-- DOCUMENT EXCERPT --
+ + + +
Operating income for the Post-Secondary segment increased by $0.3 million, or 1.5 percent for the three months ended June 30, 2018 compared to the three months ended June 30, 2017. For the six months ended June 30, 2018, operating income for the Post-Secondary segment decreased by $0.5 million, or 1.4 percent compared to the six months ended, June 30, 2017. The increase in segment operating income for the three month periods was primarily attributable to a decrease in instructional costs and services expenses primarily as a result of lower rent expense due to a reduction in square footage of leased office space, in addition to a decrease in admissions advisory expenses arising from lower admissions staffing levels in the current year period. The decrease in segment operating income for the six month periods is primarily attributable to an increase in marketing and promotional costs arising from investments in marketing campaigns to increase the awareness and consideration of the Capella University brand with prospective learners and articulating Capella's differentiation to employers in an effort to generate new enrollment.

Job-Ready Skills. Job-Ready Skills segment revenues increased by $0.4 million and $0.9 million, or 15.9 percent and 18.1 percent, during the three and six months ended June 30, 2018 compared to the three and six months ended June 30, 2017. The increase in revenues during the three and six months ended June 30, 2018 is primarily attributable to increased enrollments at DevMountain during the first and second quarters of 2018.
+ + + +
-- DATA SHOWN --

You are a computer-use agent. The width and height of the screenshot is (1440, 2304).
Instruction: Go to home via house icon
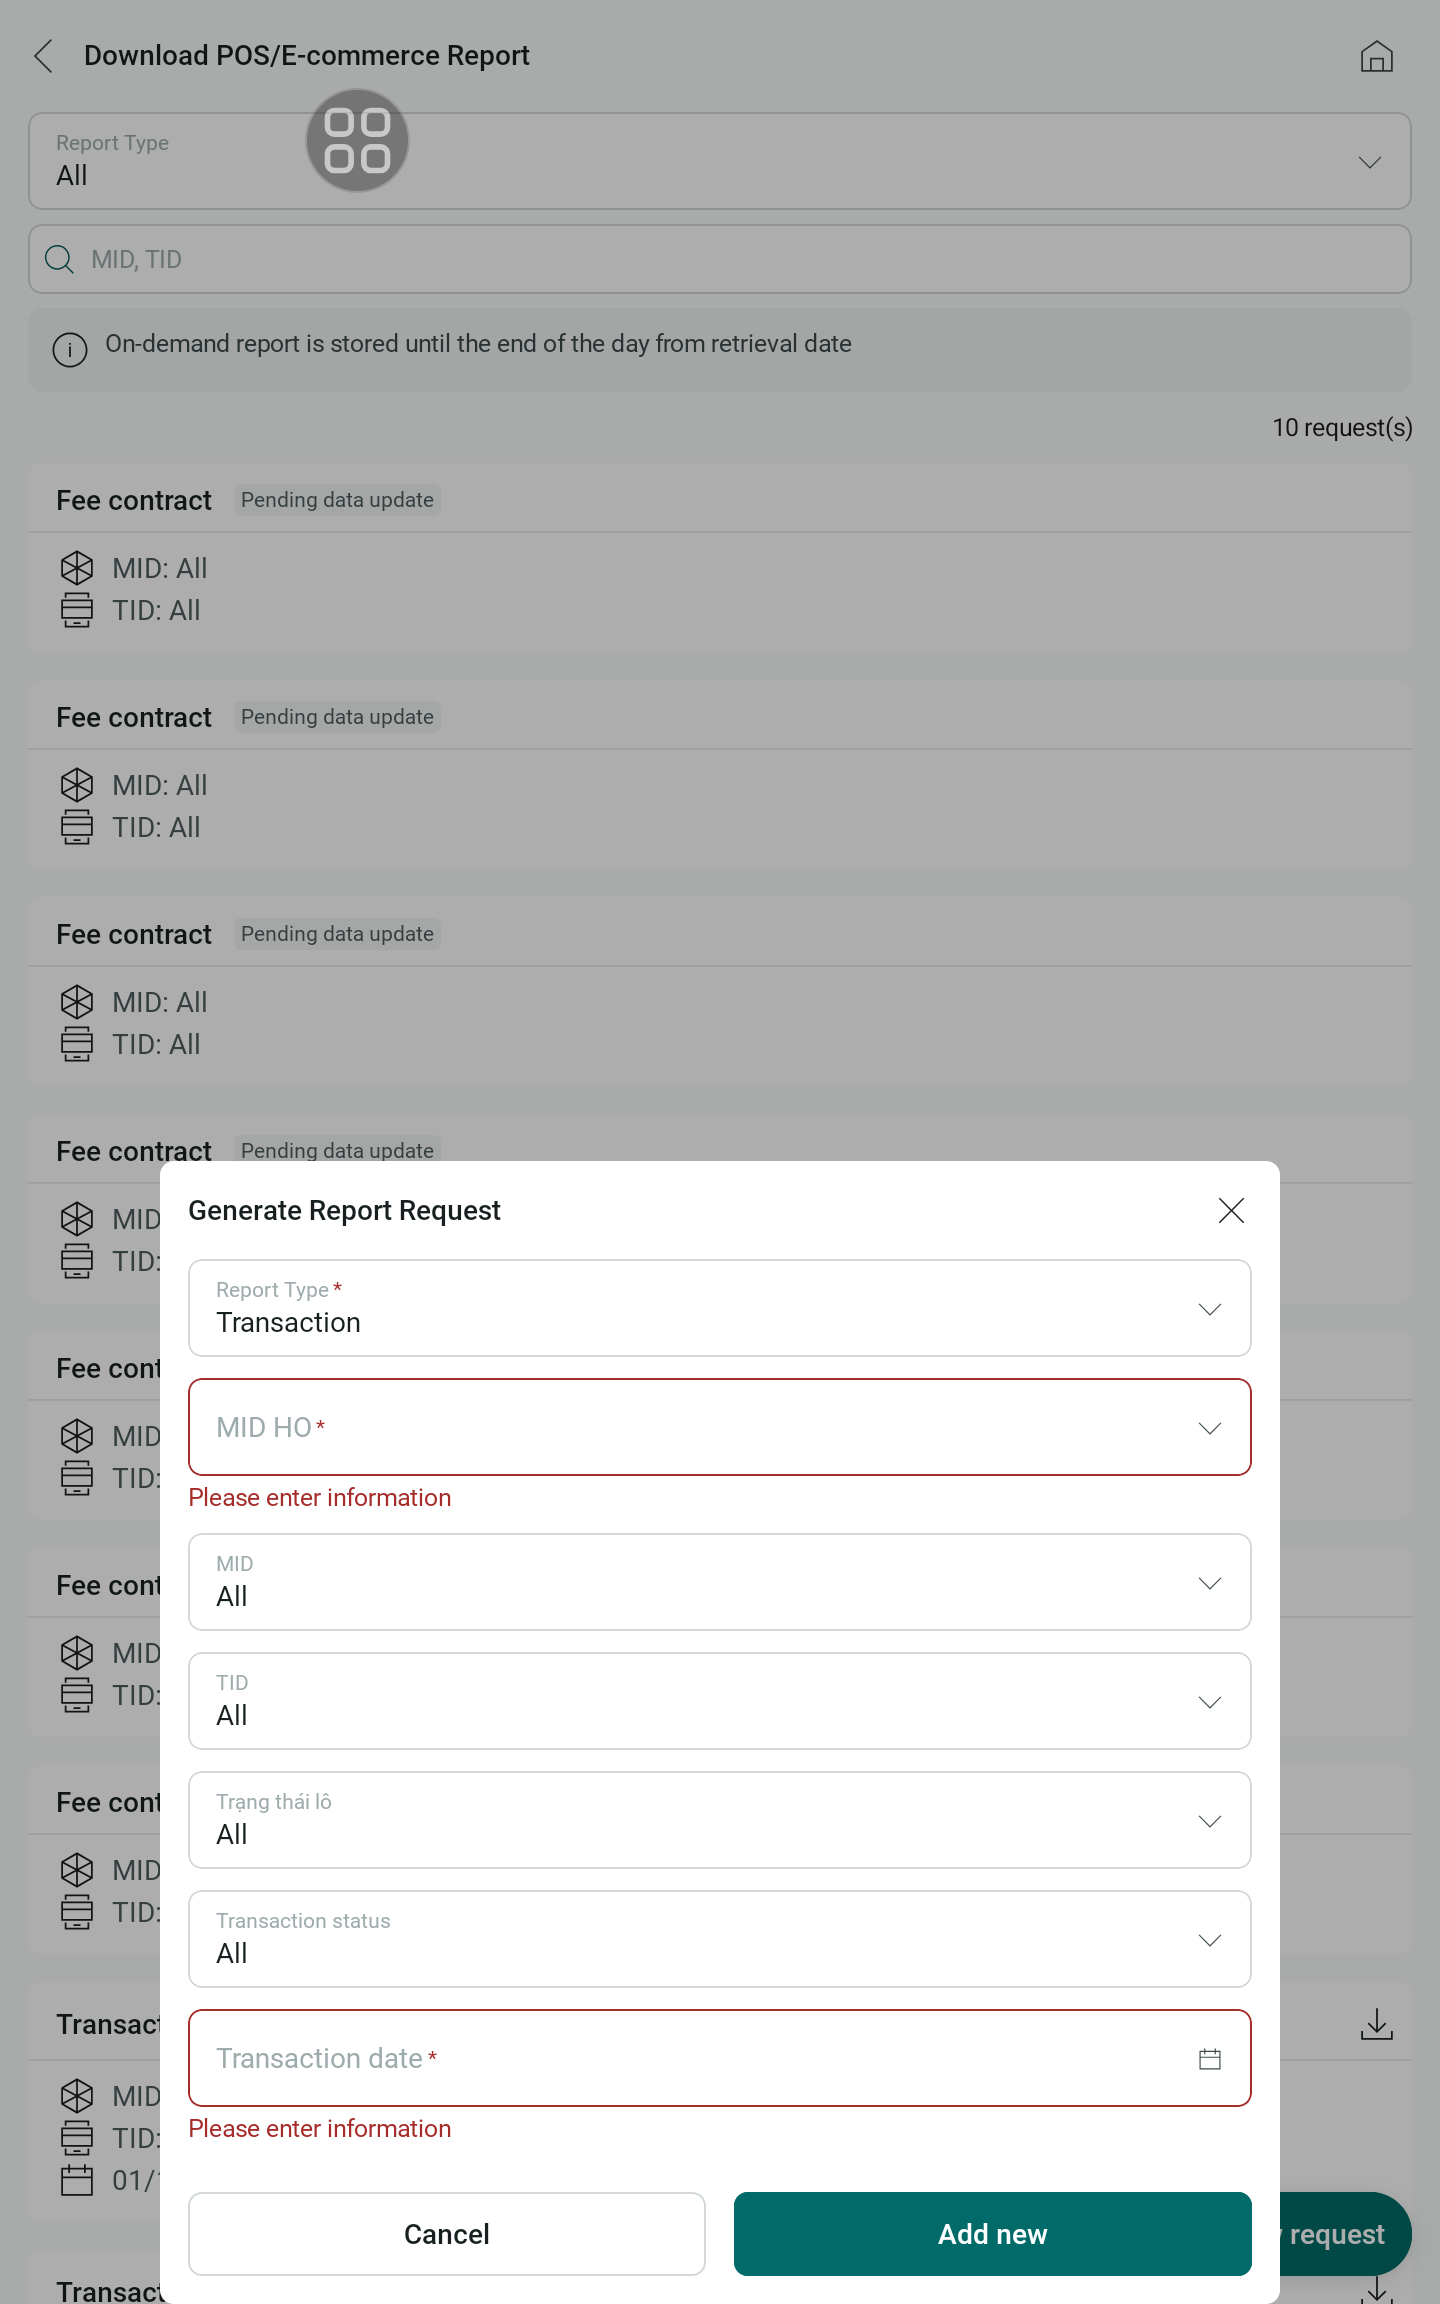(x=1376, y=56)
+ + + +
-- STATED PROBLEM 1 --
Can you reproduce, word for word, the part of the segment results excerpt that opens with the words containing "Job-Ready Skills. Job-Ready" and closes with "quarters of 2018."?
-- STATED PROBLEM 2 --
According to the segment results excerpt, what mainly drove the rise in Job-Ready Skills revenues during the three and six months ended June 30, 2018?
You won't need the listing.

-- EXERCISE RESPONSE 1 --
Job-Ready Skills. Job-Ready Skills segment revenues increased by $0.4 million and $0.9 million, or 15.9 percent and 18.1 percent, during the three and six months ended June 30, 2018 compared to the three and six months ended June 30, 2017. The increase in revenues during the three and six months ended June 30, 2018 is primarily attributable to increased enrollments at DevMountain during the first and second quarters of 2018.

-- EXERCISE RESPONSE 2 --
Increased enrollments at DevMountain during the first and second quarters of 2018.